Depression in Early Pregnancy Linked to Gestational Diabetes, Study Finds
Researchers at NIH have discovered a two-way link between depression and gestational diabetes. Women who reported feeling depressed during the first two trimesters of pregnancy were nearly twice as likely to develop gestational diabetes, according to an analysis of pregnancy records. Conversely, a separate analysis found that women who developed gestational diabetes were more likely to report postpartum depression 6 weeks after giving birth, compared to a similar group of women who did not develop gestational diabetes.
The study was published online in Diabetologia.

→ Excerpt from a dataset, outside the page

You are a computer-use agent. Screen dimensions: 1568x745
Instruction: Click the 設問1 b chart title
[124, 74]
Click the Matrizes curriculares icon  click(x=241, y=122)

Gestational diabetes is a form of diabetes (high blood sugar level) occurring only in pregnancy, which if untreated may cause serious health problems for mother and infant.
“Our data suggest that depression and gestational diabetes may occur together,” said the study’s first author, Dr. Stefanie Hinkle of NICHD. “Until we learn more, physicians may want to consider observing pregnant women with depressive symptoms for signs of gestational diabetes. They also may want to monitor women who have had gestational diabetes for signs of postpartum depression.”
Although obesity is known to increase the risk for gestational diabetes, the likelihood of gestational diabetes was higher for non-obese women reporting depression than for obese women with depression.
Brain Benefits of Aerobic Exercise Lost to Mercury Exposure
Cognitive function improves with aerobic exercise, but not for people exposed to high levels of mercury before birth, according to research funded by NIEHS. Adults with high prenatal exposure to methylmercury, which mainly comes from maternal consumption of fish with high mercury levels, did not experience the faster cognitive processing and better short term memory benefits of exercise that were seen in those with low prenatal methylmercury exposures.
This is one of the first studies to examine how methylmercury exposure in the womb may affect cognitive function in adults. Mercury comes from industrial pollution in the air that falls into the water, where it turns into methylmercury and accumulates in fish. The scientists, based at Harvard’s T.H. Chan School of Public Health, suspect that prenatal exposure to methylmercury, known to have toxic effects on the developing brain and nervous system, may limit the ability of nervous system tissues to grow and develop in response to increased aerobic fitness.
The findings were published Sept. 9 in the journal Environmental Health Perspectives.
“We know that neurodevelopment is a delicate process that is especially sensitive to methylmercury and other environmental toxins, but we are still discovering the lifelong ripple effects of these exposures,” said Dr. Gwen Collman of NIEHS. “This research points to adult cognitive function as a new area of concern.”
The Food and Drug Administration recommends that children and women of childbearing age eat 2 to 3 weekly servings of fish low in mercury as part of a healthy diet. Low-mercury fish include salmon, shrimp, pollock, canned light tuna, tilapia, catfish and cod. Four types of fish should be avoided because of typically high mercury levels—tilefish from the Gulf of Mexico, shark, swordfish and king mackerel.
Scientists Detail Pathways for Addressing Antimicrobial Resistance
Researchers must address the growing problem of antimicrobial resistance and stay ahead of the inevitable future emergencies of resistant bacteria, according to physicians and scientists at NIAID. Writing in the Sept. 20 issue of JAMA, the authors stress the urgent need for new strategies to identify and develop new antibiotic drug candidates and vaccines and other interventions to prevent bacterial infections.
In the United States, antimicrobial-resistant bacteria cause more than 2 million infections and 23,000 deaths each year, resulting in an estimated $20 billion in excess medical spending. Inappropriate antibiotic prescribing practices in human medicine, agricultural use of antibiotics to promote animal growth and challenging bacterial genetic characteristics have contributed to the resistance problem, the authors write.
The authors emphasize that certain of these issues are already being addressed through public education campaigns. However, they should be augmented by proven public health initiatives such as vaccination against bacterial infections and expanded access to clean water and sanitation.